Un nuovo accordo regionale della medicina generale è stato sottoscritto dopo l’intesa raggiunta tra la direzione regionale salute-welfare e le organizzazioni sindacali Fimmg, Cisl medici Umbria e Snami. Lo rende noto la Regione.
Si tratta del nuovo accordo integrativo regionale che recepisce gli indirizzi del patto collettivo nazionale. «Con questo accordo la Regione Umbria – le parole della presidente Stefania Proietti – investe in una sanità territoriale più forte, moderna e vicina alle persone. Rafforziamo il ruolo della medicina generale, valorizziamo il lavoro dei professionisti e costruiamo una rete di assistenza capace di accompagnare i cittadini lungo tutto il percorso di cura. È un cambiamento importante che migliorerà la qualità dei servizi, favorirà la prevenzione, renderà più efficace la presa in carico dei pazienti cronici e fragili e contribuirà a ridurre la pressione sui Pronto soccorso e le liste d’attesa. Una riforma che guarda al futuro del nostro servizio sanitario regionale, con un’attenzione particolare ai territori più periferici e alle aree intern».
Da palazzo Donini specificano che i 36 articoli dell’accordo costituiscono «la nuova cornice di riferimento per l’organizzazione della medicina generale in Umbria e accompagna il passaggio al ruolo unico di assistenza primaria (Ruap), superando la tradizionale distinzione tra medici di famiglia e continuità assistenziale (ex guardia medica). Un modello che punta a garantire una maggiore integrazione tra i professionisti e una risposta più efficace ai bisogni di salute della popolazione».

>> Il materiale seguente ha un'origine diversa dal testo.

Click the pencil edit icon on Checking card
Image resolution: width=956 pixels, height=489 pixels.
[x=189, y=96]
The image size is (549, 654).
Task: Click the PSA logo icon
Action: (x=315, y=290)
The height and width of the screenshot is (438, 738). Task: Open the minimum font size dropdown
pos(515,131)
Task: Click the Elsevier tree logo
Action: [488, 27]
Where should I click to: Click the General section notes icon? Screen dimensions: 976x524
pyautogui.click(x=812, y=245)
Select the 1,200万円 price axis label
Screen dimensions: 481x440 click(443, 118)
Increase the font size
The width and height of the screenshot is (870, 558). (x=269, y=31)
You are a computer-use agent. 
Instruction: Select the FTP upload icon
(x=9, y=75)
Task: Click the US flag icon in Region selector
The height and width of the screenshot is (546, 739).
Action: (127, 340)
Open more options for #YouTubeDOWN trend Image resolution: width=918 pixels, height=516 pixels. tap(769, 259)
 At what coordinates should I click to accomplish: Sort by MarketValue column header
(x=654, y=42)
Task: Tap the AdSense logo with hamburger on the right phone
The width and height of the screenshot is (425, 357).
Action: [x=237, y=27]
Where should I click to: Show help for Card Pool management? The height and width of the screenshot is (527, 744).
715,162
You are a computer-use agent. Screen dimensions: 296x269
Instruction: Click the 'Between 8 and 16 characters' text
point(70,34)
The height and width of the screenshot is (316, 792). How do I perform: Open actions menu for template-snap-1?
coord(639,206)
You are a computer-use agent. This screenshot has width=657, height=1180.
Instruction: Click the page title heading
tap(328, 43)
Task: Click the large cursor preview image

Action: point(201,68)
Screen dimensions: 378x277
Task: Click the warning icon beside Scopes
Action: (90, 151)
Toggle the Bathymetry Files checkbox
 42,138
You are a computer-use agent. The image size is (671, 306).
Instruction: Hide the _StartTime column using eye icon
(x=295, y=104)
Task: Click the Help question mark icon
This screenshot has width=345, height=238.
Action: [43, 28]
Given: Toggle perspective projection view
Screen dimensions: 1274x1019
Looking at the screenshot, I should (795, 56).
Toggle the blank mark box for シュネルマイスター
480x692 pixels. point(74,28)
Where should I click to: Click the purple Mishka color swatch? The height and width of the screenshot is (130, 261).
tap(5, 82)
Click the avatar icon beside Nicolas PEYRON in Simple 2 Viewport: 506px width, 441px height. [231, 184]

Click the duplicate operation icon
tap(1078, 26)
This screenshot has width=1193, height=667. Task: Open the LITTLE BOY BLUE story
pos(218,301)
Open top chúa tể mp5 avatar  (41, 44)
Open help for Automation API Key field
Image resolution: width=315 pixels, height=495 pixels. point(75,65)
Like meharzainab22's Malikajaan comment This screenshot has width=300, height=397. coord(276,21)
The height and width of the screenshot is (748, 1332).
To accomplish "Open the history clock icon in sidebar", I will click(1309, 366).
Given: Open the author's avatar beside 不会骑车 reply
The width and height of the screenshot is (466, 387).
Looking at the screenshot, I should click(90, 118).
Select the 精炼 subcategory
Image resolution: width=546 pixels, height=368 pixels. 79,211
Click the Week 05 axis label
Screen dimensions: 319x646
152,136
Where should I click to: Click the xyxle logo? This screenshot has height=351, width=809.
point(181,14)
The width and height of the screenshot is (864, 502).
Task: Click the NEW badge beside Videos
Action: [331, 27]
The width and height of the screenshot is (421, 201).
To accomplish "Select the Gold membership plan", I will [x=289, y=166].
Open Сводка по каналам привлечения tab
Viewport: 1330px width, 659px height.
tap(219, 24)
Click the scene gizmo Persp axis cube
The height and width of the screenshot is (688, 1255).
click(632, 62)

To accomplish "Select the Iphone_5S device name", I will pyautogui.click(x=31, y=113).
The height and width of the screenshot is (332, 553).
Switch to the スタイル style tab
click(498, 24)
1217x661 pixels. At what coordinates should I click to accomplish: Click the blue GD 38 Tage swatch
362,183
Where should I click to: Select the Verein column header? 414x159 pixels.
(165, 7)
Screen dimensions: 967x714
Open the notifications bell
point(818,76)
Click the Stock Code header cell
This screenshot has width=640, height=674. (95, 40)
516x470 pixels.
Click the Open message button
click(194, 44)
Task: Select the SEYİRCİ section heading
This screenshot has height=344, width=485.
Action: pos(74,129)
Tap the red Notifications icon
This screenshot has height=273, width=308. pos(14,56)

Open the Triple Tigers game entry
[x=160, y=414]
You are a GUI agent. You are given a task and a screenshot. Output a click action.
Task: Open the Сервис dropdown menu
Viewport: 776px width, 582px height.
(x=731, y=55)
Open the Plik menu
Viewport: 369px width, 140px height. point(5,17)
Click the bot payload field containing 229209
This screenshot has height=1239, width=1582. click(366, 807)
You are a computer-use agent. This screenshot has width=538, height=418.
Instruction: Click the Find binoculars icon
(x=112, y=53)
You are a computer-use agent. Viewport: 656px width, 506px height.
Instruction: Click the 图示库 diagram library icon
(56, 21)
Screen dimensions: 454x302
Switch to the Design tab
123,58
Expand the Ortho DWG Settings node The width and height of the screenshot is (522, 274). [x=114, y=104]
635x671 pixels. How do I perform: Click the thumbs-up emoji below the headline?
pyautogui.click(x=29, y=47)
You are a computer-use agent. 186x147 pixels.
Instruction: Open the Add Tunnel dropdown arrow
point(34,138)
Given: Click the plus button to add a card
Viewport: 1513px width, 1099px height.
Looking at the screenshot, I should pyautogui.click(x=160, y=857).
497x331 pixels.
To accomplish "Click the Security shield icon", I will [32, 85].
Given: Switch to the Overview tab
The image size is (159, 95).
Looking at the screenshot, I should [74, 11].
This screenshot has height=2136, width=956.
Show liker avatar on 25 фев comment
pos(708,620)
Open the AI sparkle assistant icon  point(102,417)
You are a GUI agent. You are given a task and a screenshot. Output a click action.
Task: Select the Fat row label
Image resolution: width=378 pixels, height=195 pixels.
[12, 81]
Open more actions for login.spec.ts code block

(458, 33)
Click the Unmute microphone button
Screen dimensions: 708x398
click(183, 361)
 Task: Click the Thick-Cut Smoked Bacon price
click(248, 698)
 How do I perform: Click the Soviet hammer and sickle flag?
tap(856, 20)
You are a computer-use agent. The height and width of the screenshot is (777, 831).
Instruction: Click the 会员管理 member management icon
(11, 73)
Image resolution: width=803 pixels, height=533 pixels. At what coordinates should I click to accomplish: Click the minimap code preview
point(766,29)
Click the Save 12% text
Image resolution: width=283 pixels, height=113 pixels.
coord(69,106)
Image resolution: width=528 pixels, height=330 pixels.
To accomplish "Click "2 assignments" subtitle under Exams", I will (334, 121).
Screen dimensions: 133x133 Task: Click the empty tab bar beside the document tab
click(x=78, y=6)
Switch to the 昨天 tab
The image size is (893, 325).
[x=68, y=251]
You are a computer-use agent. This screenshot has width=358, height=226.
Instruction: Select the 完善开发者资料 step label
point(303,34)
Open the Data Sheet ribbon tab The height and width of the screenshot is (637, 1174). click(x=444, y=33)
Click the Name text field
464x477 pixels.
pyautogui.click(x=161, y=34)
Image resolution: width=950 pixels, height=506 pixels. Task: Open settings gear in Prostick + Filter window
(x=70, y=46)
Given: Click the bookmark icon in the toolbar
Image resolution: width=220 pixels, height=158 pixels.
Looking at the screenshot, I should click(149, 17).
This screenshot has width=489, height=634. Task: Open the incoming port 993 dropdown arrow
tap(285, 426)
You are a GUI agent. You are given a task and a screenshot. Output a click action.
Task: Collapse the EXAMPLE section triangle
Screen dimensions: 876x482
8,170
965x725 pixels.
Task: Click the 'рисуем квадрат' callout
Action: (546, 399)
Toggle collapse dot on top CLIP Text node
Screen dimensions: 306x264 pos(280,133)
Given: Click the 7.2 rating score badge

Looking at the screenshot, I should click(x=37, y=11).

Tra le principali novità figura l’istituzione delle équipe di aggregazione funzionale territoriale (Aft), nelle quali opereranno con pari dignità i medici di famiglia e i medici della continuità assistenziale. «Sono inoltre previsti maggiori risorse per il personale di studio, l’innovazione digitale e il coordinamento delle Aft. Il nuovo modello garantirà – scrive la Regione – la continuità dell’assistenza nelle Case della Comunità e nelle Aft per assicurare la presenza in rete sul territorio anche attraverso il supporto del numero unico 116117, punto di accesso per i bisogni di salute urgenti ma non gravi».
L’intesa inoltre rafforza «la presenza dei medici negli ospedali di comunità, promuove l’utilizzo della telemedicina e della diagnostica di primo livello e consolida la digitalizzazione attraverso il Fascicolo sanitario elettronico, favorendo la condivisione delle informazioni cliniche e la continuità delle cure. Particolare attenzione è riservata alle aree interne, dove sono previste specifiche soluzioni organizzative per garantire un’assistenza capillare, anche attraverso la telemedicina e gli ambulatori di prossimità. Tra gli obiettivi prioritari dell’accordo c’è il rafforzamento della cosiddetta medicina di iniziativa – un modello di assistenza che punta a seguire i pazienti in modo proattivo, soprattutto quelli cronici e fragili, prima che le loro condizioni peggiorino – la riduzione degli accessi impropri ai Pronto soccorso e il miglioramento dell’appropriatezza dei percorsi di cura, per contribuire anche all’abbattimento delle liste d’attesa». Entro un mese ci sarà la costituzione di un tavolo tecnico composto dalla Regione, dalle aziende sanitarie e dalle organizzazioni sindacali firmatarie per monitorare l’attuazione dell’accordo e il raggiungimento degli obiettivi previsti.